RésuméSi le multiplicateur budgétaire (effet sur le PIB d'une variation ex ante de 1 point du PIB du déficit public) dans les pays de la zone euro est effectivement supérieur à 1, la stratégie budgétaire de la zone euro va continuer à conduire à une forte perte de croissance et à une faible amélioration des finances publiques.

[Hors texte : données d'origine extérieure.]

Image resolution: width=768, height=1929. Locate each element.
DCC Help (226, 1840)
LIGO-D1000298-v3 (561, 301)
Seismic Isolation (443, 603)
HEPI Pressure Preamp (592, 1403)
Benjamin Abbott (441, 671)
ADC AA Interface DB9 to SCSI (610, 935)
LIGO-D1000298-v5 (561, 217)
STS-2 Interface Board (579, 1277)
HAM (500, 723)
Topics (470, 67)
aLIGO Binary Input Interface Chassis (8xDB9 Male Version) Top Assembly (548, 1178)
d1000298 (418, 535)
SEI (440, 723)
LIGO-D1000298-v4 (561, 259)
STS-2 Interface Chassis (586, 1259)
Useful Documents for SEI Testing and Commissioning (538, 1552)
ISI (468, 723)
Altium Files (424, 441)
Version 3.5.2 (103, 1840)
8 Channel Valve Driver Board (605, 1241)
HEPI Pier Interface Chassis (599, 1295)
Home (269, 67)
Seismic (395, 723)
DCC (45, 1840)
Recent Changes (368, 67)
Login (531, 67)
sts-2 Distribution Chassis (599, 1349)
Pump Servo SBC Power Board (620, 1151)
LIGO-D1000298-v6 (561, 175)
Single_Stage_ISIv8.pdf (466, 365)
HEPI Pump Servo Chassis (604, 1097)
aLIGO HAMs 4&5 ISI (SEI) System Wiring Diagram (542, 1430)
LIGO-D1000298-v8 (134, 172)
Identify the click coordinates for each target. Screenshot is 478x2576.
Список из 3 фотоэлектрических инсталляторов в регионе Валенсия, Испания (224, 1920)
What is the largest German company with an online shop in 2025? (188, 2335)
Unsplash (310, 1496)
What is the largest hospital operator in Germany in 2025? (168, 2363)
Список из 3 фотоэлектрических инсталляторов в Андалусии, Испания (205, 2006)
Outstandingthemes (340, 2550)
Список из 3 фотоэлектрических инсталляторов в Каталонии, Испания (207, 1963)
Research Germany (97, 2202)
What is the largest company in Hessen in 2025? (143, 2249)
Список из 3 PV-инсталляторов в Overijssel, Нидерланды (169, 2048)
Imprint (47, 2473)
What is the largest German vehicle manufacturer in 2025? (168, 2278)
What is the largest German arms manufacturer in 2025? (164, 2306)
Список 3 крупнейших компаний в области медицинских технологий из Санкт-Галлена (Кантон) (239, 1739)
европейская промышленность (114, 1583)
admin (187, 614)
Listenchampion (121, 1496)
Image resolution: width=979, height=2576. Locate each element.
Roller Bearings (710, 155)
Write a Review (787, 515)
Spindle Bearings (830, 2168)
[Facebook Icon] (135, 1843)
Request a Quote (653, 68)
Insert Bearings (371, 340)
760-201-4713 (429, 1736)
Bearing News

Il faudrait donc pouvoir faire baisser le multiplicateur budgétaire dans la zone euro; compte tenu de ce que sont les déterminants du multiplicateur, il faudrait :
- qu'il puisse y avoir une reprise du crédit, mais aujourd'hui d'une part les banques dans beaucoup de pays de la zone euro continuent à accumuler des créances douteuses; d'autre part, le désendettement du secteur privé n'est pas terminé; il faudrait donc accélérer le nettoyage des bilans des banques et le désendettement;
- qu'il puisse y avoir baisse du taux d'épargne des ménages pour soutenir la demande privée; ceci implique d'abord que les ménages anticipent une croissance de long terme plus forte, ce qui n'est pas le cas aujourd'hui où le recul de l'investissement accentue la faiblesse de la croissance potentielle; toutes les politiques qui soutiennent la croissance de long terme (investissements européens, effort d'innovation, dérèglementation des marchés des biens et services) sont donc utiles. La baisse du taux d'épargne des ménages nécessite aussi que la réduction des dépenses publiques dans le futur et la stabilisation du taux d'endettement public soient crédibles.